Algunos llegaron en busca de milagros: Joaquín tiene a un hijo secuestrado desde hace tres semanas en Ciudad Cuauhtémoc y vino a pedir por él. Pagó rescate, pero no se lo han devuelto. Esta ciudad chihuahuense está viviendo una ola espectral de ejecuciones y desaparecidos.

“Lo voy a ver, lo voy a tener otra vez conmigo”, dijo, con la mirada baja. Él estuvo en uno de los cuadrantes en los que se encorraló a los miles de pacientes feligreses que, sin sillas, se sentaron sobre la tierra y tomaron agua en bolsas. En El Paso, la gente se congregó en un estadio, en tanto a las orillas del río Bravo, cientos de indocumentados asistían a aquel acontecimiento histórico.

A ellos bendijo Francisco, quien saludó a los estadounidenses durante su mensaje: “Gracias, hermanos, por hacernos sentir una sola familia y una sola comunidad cristiana”.

En su sermón, el Papa habló de Nínive, tomada por la opresión y la degradación, la violencia y la injusticia. Dios advirtió que sería destruida, por lo que mandó a Jonás para advertirles de que se arrepintieran, lo que sucedió. La analogía con la martirizada Ciudad Juárez, hace años la más violenta del mundo, fue obvia. Los combates, el acoso y los incendios disminuyeron, no así la violencia doméstica, que al parecer ha ido en aumento: germinó la semilla, sordamente.

“Son las lágrimas las que pueden darle paso a la transformación, son las lágrimas las que pueden ablandar el corazón”, dijo Francisco, aunque quién sabe si a Juárez le queden lágrimas. Habló de manera central de la migración, viacrucis bíblico repetido día con día entre México y Estados Unidos, y el dolor que deja en las familias.

“¡No más muerte y explotación!”, expresó el jesuita, con voz cansada, seguro por el maratón nacional. Llegó calmo y así estuvo a lo largo de la esperada liturgia.

Entre los familiares de víctimas de la violencia, a quienes les cambiaban lugares a última hora, lucían vacíos tres asientos. Los padres de los normalistas desaparecidos de Ayotzinapa rechazaron acudir en comisión reducida y menos si no se tocaría el tema, lo que así sucedió: cuando en la comunión alguien intentó mostrarle al argentino el cartel con la palabra “Desaparecidos”, esperando quizá un mensaje que jamás daría, de inmediato elementos del Estado Mayor Presidencial se lo impidieron. El familiar lo intentó de nuevo, en vano.

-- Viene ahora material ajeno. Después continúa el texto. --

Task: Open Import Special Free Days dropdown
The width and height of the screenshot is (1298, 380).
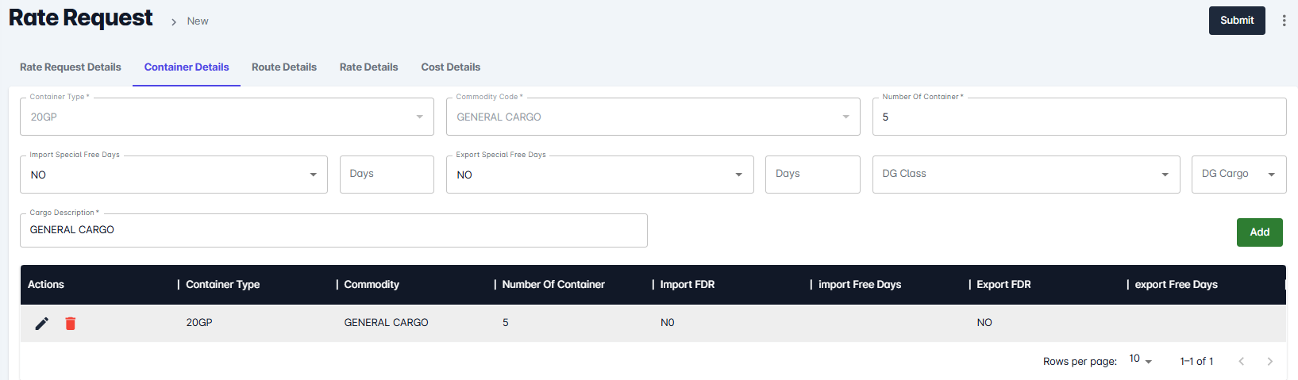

No fue, sin embargo, una visita de palabras huecas. Francisco guardó formas, pero fue enfático en los temas urgentes: “El que tenga oídos, que oiga. El mensaje es clarísimo”, dijo una fuente de la Iglesia. La gente, esa que años antes lloraba de miedo en sus casas, hoy lo veía contenta, serena.

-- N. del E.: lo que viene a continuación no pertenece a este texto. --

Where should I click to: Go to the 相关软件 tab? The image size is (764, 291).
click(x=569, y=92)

Al final, el Obispo de Ciudad Juárez, José Guadalupe Torres, le agradeció al Papa la ternura en su visita a la ciudad “que sabe en carne propia lo que son la violencia y la ambición desmedidas”.

Como respuesta, el jesuita recordó el poema “Hermandad”, de Octavio Paz, para hablar de la presencia misteriosa, pero real de Dios, quien deletrea al hombre, y dijo que la noche a veces puede parecer muy oscura, pero que al final resplandece la esperanza, lo que pudo constatar, añadió, cuando a su paso por las calles la gente de Juárez le levantaba a sus hijos para mostrárselos.

“Sus hijos son el futuro de México, cuidémoslos, amémoslos. Esos chicos son profetas del mañana, sin signos de un nuevo amanecer”, pidió y definió a México como “una sorpresa”.

“¿Cuál de todas?”, dijo Marco Cruz, quien tiene a su hijo José Luis trabajando ilegalmente en Los Ángeles. “¿Nos encontró muy jodidos? No es cierto, no escribas eso”.

El atardecer llegó cuando el convoy con el Papa enfiló hacia la Panamericana y la despedida insípida del Presidente. Antes de partir, como siempre, el jesuita pidió que rezaran por él.

Ciudad Juárez, la adolorida, lo hizo. Y está en pie.